Today Mitt Romney said that Barack hasn’t accomplished anything and that the presidency is not an internship. What’s next? Cartoons of Barack in diapers shaking a rattle?

Romney tells us that Barack hasn’t been a leader of enterprise and he hasn’t made a business work, or a city, or a state. I’m not a hundred percent sure on this, but I don’t think McCain’s ever been a mayor or a governor either. I also don’t know if he’s ever been CEO of his own business, but maybe he has. I guess the point is, doesn’t it seem like this criticism is just applicable to him as it is to Obama? McCain and Obama are both senators. McCain’s been a senator longer, sure, but he’s like a thousand years old--of course he has. Is Romney really trying to tell us that only former governors are equipped to handle the presidency? Because, I mean, I know the last few have been governors (or vice presidents, in Bush 41’s case) but it’s not like Obama would be the first senator to try for the office.

Let’s think about that. Who else was just a senator before getting elected president?

I’m actually surprised by how far back you have to go to find one. The last president who wasn’t a governor or a vice president before taking office was John F. Kennedy. Wow. I’d hate to follow in that guy’s footsteps. Who else had only served in one of the houses of Congress before running? Just a couple, actually. Notably among them, perhaps you’ll remember, Mitt, was Abraham Lincoln. He served two years in the House of Representatives. That's it.
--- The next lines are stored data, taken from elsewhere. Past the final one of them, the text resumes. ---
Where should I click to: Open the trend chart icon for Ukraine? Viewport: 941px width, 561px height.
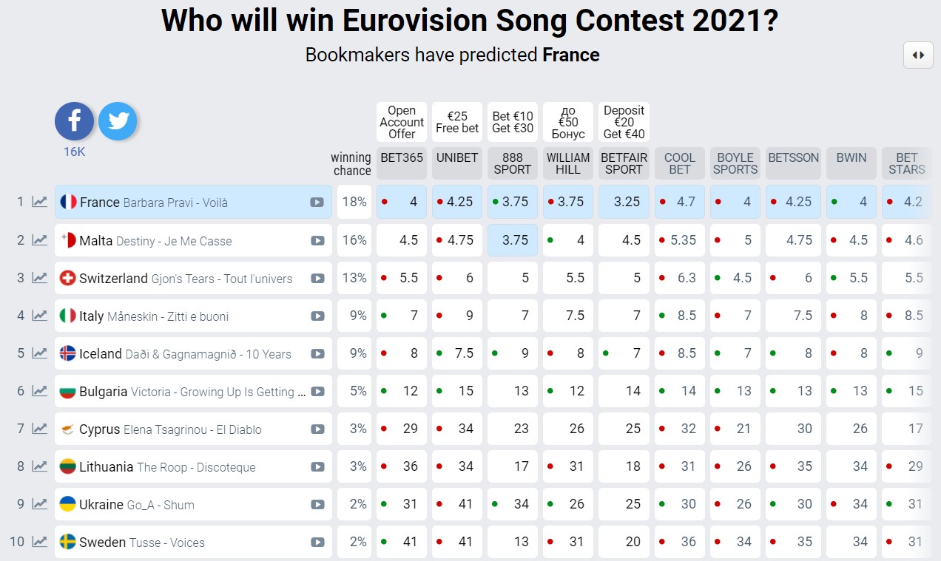[39, 504]
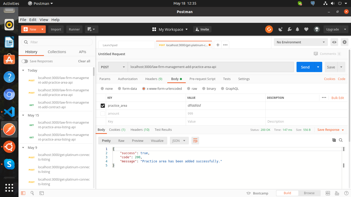Screen dimensions: 351x197
Task: Copy response using the copy icon
Action: (334, 140)
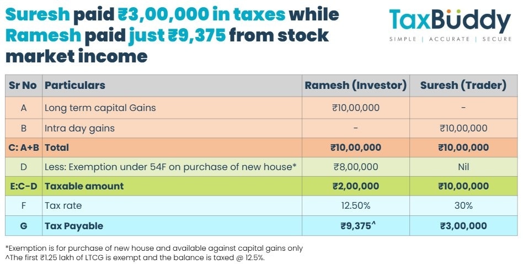This screenshot has width=529, height=264.
Task: Click the "Nil" exemption cell for Suresh
Action: coord(463,166)
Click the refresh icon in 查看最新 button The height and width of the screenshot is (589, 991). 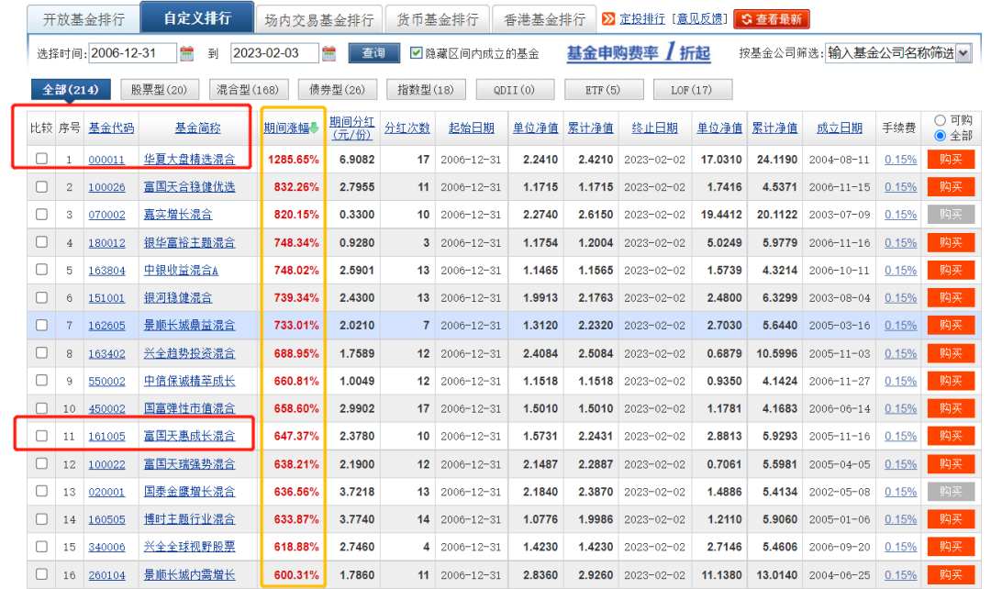[x=744, y=19]
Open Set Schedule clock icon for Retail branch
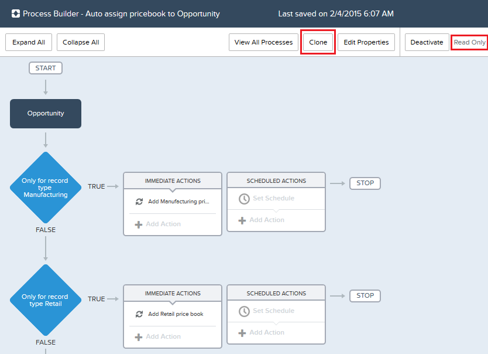This screenshot has width=488, height=354. [244, 311]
Well. I’m sold. Let’s take Romney’s advice that would have cheated us out of Kennedy and Lincoln. Sounds like a solid plan.

He also defended John McCain’s ridiculous comments about Hamas saying that the US leader of that group has endorsed Obama and citing as the reason for that endorsement the fact that Obama has said that he’ll talk to Ahmadinejad in his first year. Wow. The sheer number of ways that that statement is stupid gives me goosebumps.

First and foremost, here we are again playing the old game of equating the candidate with some nutbag who’s endorsed him. I don’t know if it’s true about this US leader of Hamas (whoever the hell that even is) but let’s take it as true. Obama has no control over who endorses him. Or speaks out on his behalf. Or votes for him. If you want to start playing that game, let’s talk about the tens of thousands of Klansmen, skinheads, cultists, fanatics and bigots who consistently vote Republican. Let’s talk about the gun-toting nuts who say income tax is unconstitutional. Let’s talk about the guys who think the South’ll rise again and that the second amendment is necessary so that the people can defend themselves against the government. Let’s talk about all the hate-mongers and bigots and extremists and terrorists who’ve taken up the conservative banner since 1865. Let’s talk about Rush Limbaugh and Anne Coulter and Bill O’Reilly. And, of course, let’s talk about George Bush. Cause if they support you, you must be just like them, right?

More interesting, though, than the fact that the Republicans are already pulling out these guilt-by-imaginary-association arguments, is the reason Romney said this Hamas guy is supporting Obama. He’s agreed to talk to Ahmadinejad. Great attack point, guys. Barack, alone in the field, is saying that it’s time to at least make an attempt at bringing our enemies back to the table so that we can at least attempt to solve some of our differences with diplomacy instead of obliteration and he’s the bad guy? I thought McCain was trying to spin us an I’m-different-from-George-Bush yarn. Has he already given up on that? Is he already embracing the speak-aggressively-and-smack-them-with-a-big-stick school of foreign policy? Tell us again why it’s not just four more years, John? I don’t know about you guys, but I’m a little tired of shooting first and asking questions later or never and so, I think, is most of the rest of the world.

Honestly, I’m not as schooled on Iran as I’d like to be, so I’m going to boil this down to pretty simple terms to make sure I understand it. Iran wants to do stuff we don’t like. We’d like to stop them from doing that stuff. We can try to talk them out of it, offer them something, or blow them up. Is that pretty much it? What does that remind me of… Oh, yeah. Foreign Policy. We’re supposed to believe that Obama is weak, or soft on terrorists, or an Iran-sympathizer because he wants to engage in diplomacy with a potentially antagonistic country? We’re supposed to believe that the better plan is to rattle our saber, huff and puff and then annihilate a city in a shock-and-awe pre-emptive strike without first at least talking to them? Thanks, Mitt, but I think I like Obama’s take on this a little better. And if that’s really what this endorsement is about, you’re going to have a tough time convincing me it’s a bad thing.

Oh, and by the way, that doesn’t mean I’m a Hamas sympathizer. Or a terrorist sympathizer. It just means that I am, like the rest of the world is, a little tired of the constant violence in that part of the world and I’m willing to consider any option that might make a difference over there. We’ve tried shooting them, and you know what? That just seems to piss ‘em off. Maybe it’s time we tried talking.